Дискуссии о новом искусстве, о назначении искусства в период утомительного господства старых идеалов и ценностей были характерной приметой переходного времени от викторианства к ХХ в.; они проходили всюду — серди писателей, поэтов, музыкантов, художников, актеров и режиссеров, 90-е гг. — это и рождение нового театра, «новой драмы», связанной с именем Ибсена и представленной творчеством Бернарда Шоу.

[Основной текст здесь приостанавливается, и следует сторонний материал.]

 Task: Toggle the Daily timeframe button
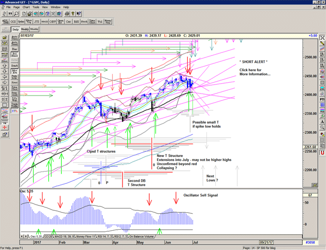coord(16,30)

Стремление к синтезу, интеграции разных приемов и смежных искусств, в том числе и музыки (вдохновение современники находили, например, в Вагнере), также отличало переходный период, когда два мира, каждый со своими ценностями и устремлениями, пытались в поединке доказать свое право на существование и господство. В Англии, стране компромиссов и здравого смысла, в этом хаосе мнений, оценок и суждений, в этих броуновских вихрях все же человеку удавалось сохранить свое достоинство и выжить — ему постоянно подсказывались точки опоры и манеры поведения, будь то новая этика, новая религия, новая литература, новая философия, новая наука. Принимая эту подсказку общества, человек шел в ХХ век с перспективой познания самого себя самого, жаждущего восстановить утраченное равновесие между индивидуальностью и внешним миром. И он уже был хорошо подготовлен к этому процессу годами бурного, стремительного ритма рубежа столетий.

 
Литература

 
Харди Т. Тэсс из рода д'Эрбервиллей.
Уайльд О. Портрет Дориана Грея. Пьесы.
Стивенсон Д. Странная история доктора Джекиля и мистера Хайда.
Конрад Д. Сердце тьмы.
Киплинг Р. Рассказы. Стихотворения.
Урнов М.В. На рубеже веков. Очерки английской литературы (конецХIХ — начало XX в.). М., 1970.